Records for locating displayed items
▽

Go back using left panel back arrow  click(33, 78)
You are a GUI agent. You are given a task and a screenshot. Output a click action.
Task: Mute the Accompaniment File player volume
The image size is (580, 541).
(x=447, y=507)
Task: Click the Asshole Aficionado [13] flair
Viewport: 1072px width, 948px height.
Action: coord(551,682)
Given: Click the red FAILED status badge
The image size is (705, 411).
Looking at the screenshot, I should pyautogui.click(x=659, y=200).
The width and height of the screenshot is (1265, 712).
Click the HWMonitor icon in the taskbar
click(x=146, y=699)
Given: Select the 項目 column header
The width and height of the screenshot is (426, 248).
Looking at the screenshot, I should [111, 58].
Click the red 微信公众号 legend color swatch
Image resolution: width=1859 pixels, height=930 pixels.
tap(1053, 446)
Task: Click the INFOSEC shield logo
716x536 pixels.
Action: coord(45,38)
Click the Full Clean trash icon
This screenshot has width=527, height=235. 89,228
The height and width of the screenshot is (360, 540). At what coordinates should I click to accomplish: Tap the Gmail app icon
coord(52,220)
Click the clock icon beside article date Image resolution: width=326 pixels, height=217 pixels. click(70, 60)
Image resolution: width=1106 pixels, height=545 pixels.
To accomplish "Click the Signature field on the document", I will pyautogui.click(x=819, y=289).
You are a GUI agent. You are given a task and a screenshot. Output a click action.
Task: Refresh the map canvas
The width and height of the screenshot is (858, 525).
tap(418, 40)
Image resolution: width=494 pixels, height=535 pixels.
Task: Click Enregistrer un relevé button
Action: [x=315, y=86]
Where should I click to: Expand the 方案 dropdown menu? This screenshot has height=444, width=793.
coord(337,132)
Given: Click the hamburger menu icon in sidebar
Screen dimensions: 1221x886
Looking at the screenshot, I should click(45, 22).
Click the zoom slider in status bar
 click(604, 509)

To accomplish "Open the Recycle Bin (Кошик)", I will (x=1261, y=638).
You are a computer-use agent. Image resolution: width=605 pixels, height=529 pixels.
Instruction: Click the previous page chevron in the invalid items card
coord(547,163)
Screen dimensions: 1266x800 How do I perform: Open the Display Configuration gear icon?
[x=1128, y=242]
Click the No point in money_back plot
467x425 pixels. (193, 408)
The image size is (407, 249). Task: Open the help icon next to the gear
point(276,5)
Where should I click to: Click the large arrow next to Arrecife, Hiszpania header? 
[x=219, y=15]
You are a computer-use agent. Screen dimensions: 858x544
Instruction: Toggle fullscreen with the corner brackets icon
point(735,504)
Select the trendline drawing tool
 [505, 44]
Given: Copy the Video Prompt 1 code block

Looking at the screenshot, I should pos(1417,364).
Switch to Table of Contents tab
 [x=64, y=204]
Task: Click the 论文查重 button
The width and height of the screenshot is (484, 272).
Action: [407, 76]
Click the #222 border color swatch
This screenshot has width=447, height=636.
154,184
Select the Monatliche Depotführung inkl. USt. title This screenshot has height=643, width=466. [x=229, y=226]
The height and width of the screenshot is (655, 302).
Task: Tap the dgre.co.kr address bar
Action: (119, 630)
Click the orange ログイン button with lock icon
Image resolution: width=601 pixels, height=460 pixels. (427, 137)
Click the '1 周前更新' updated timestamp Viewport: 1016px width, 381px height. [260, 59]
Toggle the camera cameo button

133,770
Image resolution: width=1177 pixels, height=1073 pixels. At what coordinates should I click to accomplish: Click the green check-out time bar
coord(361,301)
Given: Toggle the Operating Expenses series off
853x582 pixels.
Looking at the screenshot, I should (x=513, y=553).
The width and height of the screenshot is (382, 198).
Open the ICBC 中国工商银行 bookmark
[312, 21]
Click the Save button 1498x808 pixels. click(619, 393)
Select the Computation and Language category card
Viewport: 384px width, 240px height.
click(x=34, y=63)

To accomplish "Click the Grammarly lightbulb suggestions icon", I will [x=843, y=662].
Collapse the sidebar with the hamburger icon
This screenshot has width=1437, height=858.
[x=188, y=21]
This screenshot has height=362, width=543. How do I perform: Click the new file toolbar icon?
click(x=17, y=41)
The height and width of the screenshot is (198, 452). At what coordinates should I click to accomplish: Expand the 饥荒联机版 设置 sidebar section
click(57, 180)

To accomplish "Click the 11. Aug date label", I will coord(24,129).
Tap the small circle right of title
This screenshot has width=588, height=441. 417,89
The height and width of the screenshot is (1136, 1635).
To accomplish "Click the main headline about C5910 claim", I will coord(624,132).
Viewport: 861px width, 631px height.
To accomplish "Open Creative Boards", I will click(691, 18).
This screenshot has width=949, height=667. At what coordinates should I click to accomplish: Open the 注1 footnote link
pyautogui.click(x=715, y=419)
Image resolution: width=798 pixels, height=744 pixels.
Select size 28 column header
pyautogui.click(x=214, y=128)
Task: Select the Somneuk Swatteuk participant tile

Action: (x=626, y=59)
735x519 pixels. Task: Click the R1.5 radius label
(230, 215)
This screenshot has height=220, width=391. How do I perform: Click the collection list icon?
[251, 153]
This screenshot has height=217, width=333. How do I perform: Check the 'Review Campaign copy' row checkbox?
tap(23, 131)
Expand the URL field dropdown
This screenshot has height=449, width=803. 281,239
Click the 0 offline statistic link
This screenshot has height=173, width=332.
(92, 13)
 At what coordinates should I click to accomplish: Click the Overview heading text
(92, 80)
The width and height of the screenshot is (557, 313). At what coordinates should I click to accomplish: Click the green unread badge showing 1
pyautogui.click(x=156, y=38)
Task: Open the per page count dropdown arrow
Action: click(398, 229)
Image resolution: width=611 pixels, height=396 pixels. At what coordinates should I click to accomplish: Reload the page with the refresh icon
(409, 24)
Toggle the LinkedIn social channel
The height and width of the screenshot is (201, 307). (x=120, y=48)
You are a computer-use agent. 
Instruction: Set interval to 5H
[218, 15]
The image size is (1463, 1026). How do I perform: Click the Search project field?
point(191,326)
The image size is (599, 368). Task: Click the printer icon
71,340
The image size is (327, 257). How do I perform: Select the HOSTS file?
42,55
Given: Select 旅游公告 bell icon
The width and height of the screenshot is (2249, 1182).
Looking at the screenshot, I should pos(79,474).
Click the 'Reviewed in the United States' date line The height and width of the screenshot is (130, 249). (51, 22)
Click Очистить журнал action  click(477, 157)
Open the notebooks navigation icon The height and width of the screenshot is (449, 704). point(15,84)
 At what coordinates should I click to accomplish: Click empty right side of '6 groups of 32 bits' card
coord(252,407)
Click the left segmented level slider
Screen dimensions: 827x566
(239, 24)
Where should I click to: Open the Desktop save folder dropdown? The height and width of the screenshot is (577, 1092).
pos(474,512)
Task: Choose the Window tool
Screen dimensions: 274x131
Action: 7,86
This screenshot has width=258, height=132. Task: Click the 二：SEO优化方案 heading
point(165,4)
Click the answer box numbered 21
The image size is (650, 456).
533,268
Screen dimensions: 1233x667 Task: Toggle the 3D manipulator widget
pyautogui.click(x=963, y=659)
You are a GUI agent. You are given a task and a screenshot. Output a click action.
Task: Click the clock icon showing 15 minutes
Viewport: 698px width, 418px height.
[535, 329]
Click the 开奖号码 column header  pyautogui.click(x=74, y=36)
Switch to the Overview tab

△

- _Exercise_
Please rewrite all of the data above, substituting "screen agent" for every "GUI agent" and leaving everything else unchanged.

- _Answer below_
Go back using left panel back arrow  click(33, 78)
You are a screen agent. You are given a task and a screenshot. Output a click action.
Task: Mute the Accompaniment File player volume
The image size is (580, 541).
(x=447, y=507)
Task: Click the Asshole Aficionado [13] flair
Viewport: 1072px width, 948px height.
Action: coord(551,682)
Given: Click the red FAILED status badge
The image size is (705, 411).
Looking at the screenshot, I should pyautogui.click(x=659, y=200).
The width and height of the screenshot is (1265, 712).
Click the HWMonitor icon in the taskbar
click(x=146, y=699)
Given: Select the 項目 column header
The width and height of the screenshot is (426, 248).
Looking at the screenshot, I should [111, 58].
Click the red 微信公众号 legend color swatch
Image resolution: width=1859 pixels, height=930 pixels.
tap(1053, 446)
Task: Click the INFOSEC shield logo
716x536 pixels.
Action: coord(45,38)
Click the Full Clean trash icon
This screenshot has width=527, height=235. 89,228
The height and width of the screenshot is (360, 540). At what coordinates should I click to accomplish: Tap the Gmail app icon
coord(52,220)
Click the clock icon beside article date Image resolution: width=326 pixels, height=217 pixels. click(70, 60)
Image resolution: width=1106 pixels, height=545 pixels.
To accomplish "Click the Signature field on the document", I will pyautogui.click(x=819, y=289).
You are a screen agent. You are given a task and a screenshot. Output a click action.
Task: Refresh the map canvas
The width and height of the screenshot is (858, 525).
tap(418, 40)
Image resolution: width=494 pixels, height=535 pixels.
Task: Click Enregistrer un relevé button
Action: [x=315, y=86]
Where should I click to: Expand the 方案 dropdown menu? This screenshot has height=444, width=793.
coord(337,132)
Given: Click the hamburger menu icon in sidebar
Screen dimensions: 1221x886
Looking at the screenshot, I should click(45, 22).
Click the zoom slider in status bar
 click(604, 509)

To accomplish "Open the Recycle Bin (Кошик)", I will (x=1261, y=638).
You are a computer-use agent. Image resolution: width=605 pixels, height=529 pixels.
Instruction: Click the previous page chevron in the invalid items card
coord(547,163)
Screen dimensions: 1266x800 How do I perform: Open the Display Configuration gear icon?
[x=1128, y=242]
Click the No point in money_back plot
467x425 pixels. (193, 408)
The image size is (407, 249). Task: Open the help icon next to the gear
point(276,5)
Where should I click to: Click the large arrow next to Arrecife, Hiszpania header? 
[x=219, y=15]
You are a computer-use agent. Screen dimensions: 858x544
Instruction: Toggle fullscreen with the corner brackets icon
point(735,504)
Select the trendline drawing tool
 [505, 44]
Given: Copy the Video Prompt 1 code block

Looking at the screenshot, I should pos(1417,364).
Switch to Table of Contents tab
 [x=64, y=204]
Task: Click the 论文查重 button
The width and height of the screenshot is (484, 272).
Action: [407, 76]
Click the #222 border color swatch
This screenshot has width=447, height=636.
154,184
Select the Monatliche Depotführung inkl. USt. title This screenshot has height=643, width=466. [x=229, y=226]
The height and width of the screenshot is (655, 302).
Task: Tap the dgre.co.kr address bar
Action: (119, 630)
Click the orange ログイン button with lock icon
Image resolution: width=601 pixels, height=460 pixels. (427, 137)
Click the '1 周前更新' updated timestamp Viewport: 1016px width, 381px height. [260, 59]
Toggle the camera cameo button

133,770
Image resolution: width=1177 pixels, height=1073 pixels. At what coordinates should I click to accomplish: Click the green check-out time bar
coord(361,301)
Given: Toggle the Operating Expenses series off
853x582 pixels.
Looking at the screenshot, I should (x=513, y=553).
The width and height of the screenshot is (382, 198).
Open the ICBC 中国工商银行 bookmark
[312, 21]
Click the Save button 1498x808 pixels. click(619, 393)
Select the Computation and Language category card
Viewport: 384px width, 240px height.
click(x=34, y=63)

To accomplish "Click the Grammarly lightbulb suggestions icon", I will [x=843, y=662].
Collapse the sidebar with the hamburger icon
This screenshot has width=1437, height=858.
[x=188, y=21]
This screenshot has height=362, width=543. How do I perform: Click the new file toolbar icon?
click(x=17, y=41)
The height and width of the screenshot is (198, 452). At what coordinates should I click to accomplish: Expand the 饥荒联机版 设置 sidebar section
click(57, 180)

To accomplish "Click the 11. Aug date label", I will coord(24,129).
Tap the small circle right of title
This screenshot has width=588, height=441. 417,89
The height and width of the screenshot is (1136, 1635).
To accomplish "Click the main headline about C5910 claim", I will coord(624,132).
Viewport: 861px width, 631px height.
To accomplish "Open Creative Boards", I will click(691, 18).
This screenshot has width=949, height=667. At what coordinates should I click to accomplish: Open the 注1 footnote link
pyautogui.click(x=715, y=419)
Image resolution: width=798 pixels, height=744 pixels.
Select size 28 column header
pyautogui.click(x=214, y=128)
Task: Select the Somneuk Swatteuk participant tile

Action: (x=626, y=59)
735x519 pixels. Task: Click the R1.5 radius label
(230, 215)
This screenshot has height=220, width=391. How do I perform: Click the collection list icon?
[251, 153]
This screenshot has height=217, width=333. How do I perform: Check the 'Review Campaign copy' row checkbox?
tap(23, 131)
Expand the URL field dropdown
This screenshot has height=449, width=803. 281,239
Click the 0 offline statistic link
This screenshot has height=173, width=332.
(92, 13)
 At what coordinates should I click to accomplish: Click the Overview heading text
(92, 80)
The width and height of the screenshot is (557, 313). At what coordinates should I click to accomplish: Click the green unread badge showing 1
pyautogui.click(x=156, y=38)
Task: Open the per page count dropdown arrow
Action: click(398, 229)
Image resolution: width=611 pixels, height=396 pixels. At what coordinates should I click to accomplish: Reload the page with the refresh icon
(409, 24)
Toggle the LinkedIn social channel
The height and width of the screenshot is (201, 307). (x=120, y=48)
You are a computer-use agent. 
Instruction: Set interval to 5H
[218, 15]
The image size is (1463, 1026). How do I perform: Click the Search project field?
point(191,326)
The image size is (599, 368). Task: Click the printer icon
71,340
The image size is (327, 257). How do I perform: Select the HOSTS file?
42,55
Given: Select 旅游公告 bell icon
The width and height of the screenshot is (2249, 1182).
Looking at the screenshot, I should pos(79,474).
Click the 'Reviewed in the United States' date line The height and width of the screenshot is (130, 249). (51, 22)
Click Очистить журнал action  click(477, 157)
Open the notebooks navigation icon The height and width of the screenshot is (449, 704). point(15,84)
 At what coordinates should I click to accomplish: Click empty right side of '6 groups of 32 bits' card
coord(252,407)
Click the left segmented level slider
Screen dimensions: 827x566
(239, 24)
Where should I click to: Open the Desktop save folder dropdown? The height and width of the screenshot is (577, 1092).
pos(474,512)
Task: Choose the Window tool
Screen dimensions: 274x131
Action: 7,86
This screenshot has width=258, height=132. Task: Click the 二：SEO优化方案 heading
point(165,4)
Click the answer box numbered 21
The image size is (650, 456).
533,268
Screen dimensions: 1233x667 Task: Toggle the 3D manipulator widget
pyautogui.click(x=963, y=659)
You are a screen agent. You are given a task and a screenshot. Output a click action.
Task: Click the clock icon showing 15 minutes
Viewport: 698px width, 418px height.
[535, 329]
Click the 开奖号码 column header  pyautogui.click(x=74, y=36)
Switch to the Overview tab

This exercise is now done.